Élisabeth II, 60 ans de règne, de tradition et d'imperturbable élégance

      Extravagance anglaise ? Non, sens de la tradition. C'est là où nous avançons dans cette continuité existentielle de l'élégance. L'histoire n'est pas qu'une histoire des idées ou des comportements, elle est une histoire sociale, une histoire des êtres humains. L'élégance fait partie de l'histoire. Si certains éléments changent ou évoluent, d'autres demeurent. Nos amis anglais nous donnent une belle démonstration de ce sens de la tradition, ou plutôt de cette fidélité à la tradition. La tradition est l'héritage du passé, de ceux qui nous ont précédé, dans une société, une association, une famille. Ce ne sont pas des idées toutes faites, des préjugés qui nous empêchent de penser et d'agir librement, ce que suggèrent sans vergogne les révolutionnaires de tout poil. Il s'agit de valeurs, de principes et d'usages que nous avons le devoir de transmettre, comme nous les avons reçu, parce qu'ils ont forgé le groupe social auquel nous appartenons, et par conséquent notre propre personne. La tradition fait partie de notre identité. Il suffit de voir la reine Élisabeth : 60 ans de règne, 60 ans de tradition, 60 ans d'imperturbable élégance. La tradition, ce n'est pas juste une question de porter un chapeau haut-de-forme aux garden-parties de Sa Très Gracieuse Majesté ou un kilt aux réceptions du Grand steward d’Écosse. Il ne s'agit pas d'un reliquat de folklore pour amuser une bande d'hurluberlus nostalgiques d'un autre temps. Il est d'autant plus tragi-comique de voir que ces mêmes critiques qui fracassent les traditions populaires de nos pays occidentaux passent l'autre partie de leur temps à faire le panégyrique des civilisations précolombiennes ou à encourager les festivals vantant les usages des Papous ou des Bushmen du Kalahari.

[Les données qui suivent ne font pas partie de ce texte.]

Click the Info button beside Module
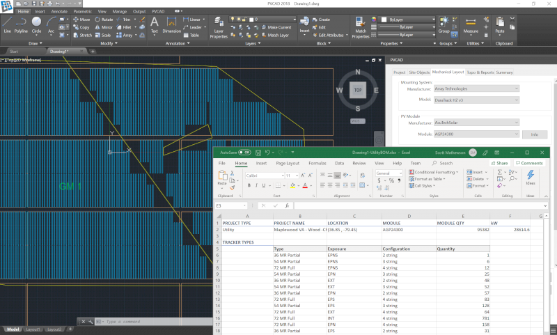557x335 pixels. pos(535,134)
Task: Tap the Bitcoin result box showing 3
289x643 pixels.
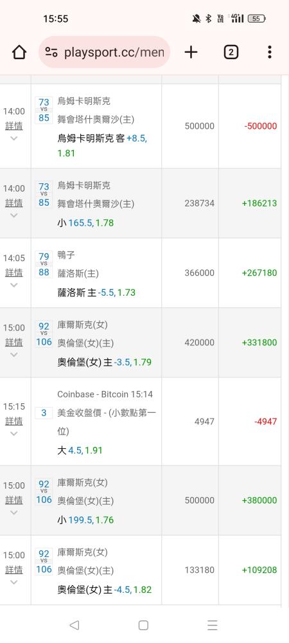Action: pyautogui.click(x=44, y=413)
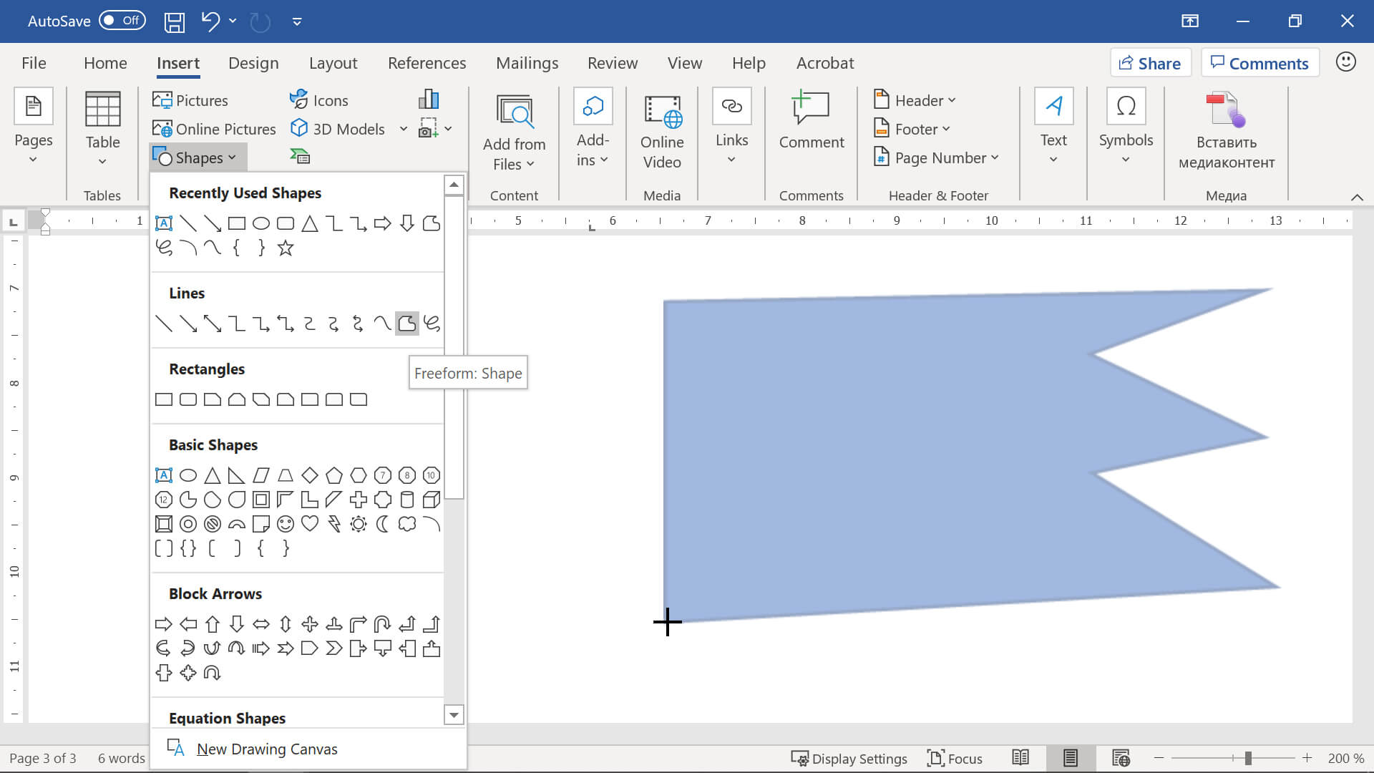Viewport: 1374px width, 773px height.
Task: Select the Freeform: Shape tool in Lines
Action: click(x=406, y=324)
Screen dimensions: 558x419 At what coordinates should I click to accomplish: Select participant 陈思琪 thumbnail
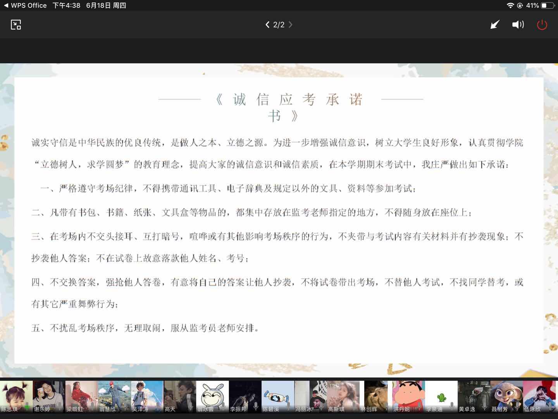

    Mais revenons à la tradition. Une personne élégante ne cherche pas d'abord à se faire plaisir à elle-même, à donner une apparence de soi ou à provoquer l'autre. Si elle est consciente de ce qu'est la véritable élégance, elle aura justement le sens de la tradition. Quand bien même ces éléments de tradition ne servent absolument à rien dans le monde actuel. Qu'importe ? La bougie portée devant l'évêque lorsqu'il lit sur le Missel devrait-elle être remisée au placard sous prétexte qu'il y a maintenant l'électricité ? Les gardes suisses du Pape devraient-ils adopter une tenue plus décontractée qui leur éviterait en plus de perdre du temps à revêtir fraise et crevés hérités du lointain XVIème siècle ? Si on suit cette ligne, on flanquerait tout à la poubelle. Alors ne suivons pas les turpitudes iconoclastes de ces "bouffeurs" de tradition qui n'agissent que par ignorance ou mépris de l'histoire ! La tradition est la tradition. Pour un Anglais, elle se résume dans cette présentation singulière de Mr Steed dans un épisode de l'incontournable série Chapeau melon et bottes de cuir : "Jonathan Steed. British by birth, nature and incarnation". La tradition est incarnée. De même, l'élégance s'incarne dans la personne. Or l'incarnation touche l'être, la nature même du sujet. Elle ne se borne pas aux frontières lointaines du paraître.

Chapeau melon et bottes de cuir, ou ce qu'est l'élégance au cinéma

    L'élégance, c'est la tradition au jour le jour. Elle ne se pratique pas que pour les quelques occasions mondaines de l'année pour lesquelles la bienséance impose notre présence. On n'est pas élégant un jour et vulgaire le lendemain. Évidemment, cela ne veut pas dire qu'il faut sortir en queue-de-pie au supermarché ou aller au match de rugby en souliers vernis. Le dandy qui se prend trop au sérieux n'incarne pas, une fois encore, la quintessence de l'élégance. Car l'élégance est une question d'intelligence, de savoir-vivre et de savoir-faire. Il ne s'agit pas de se ridiculiser en public ou de choquer par une sorte de mépris hautain du commun des mortels. S'habiller en toute simplicité n'exclut pas l'élégance.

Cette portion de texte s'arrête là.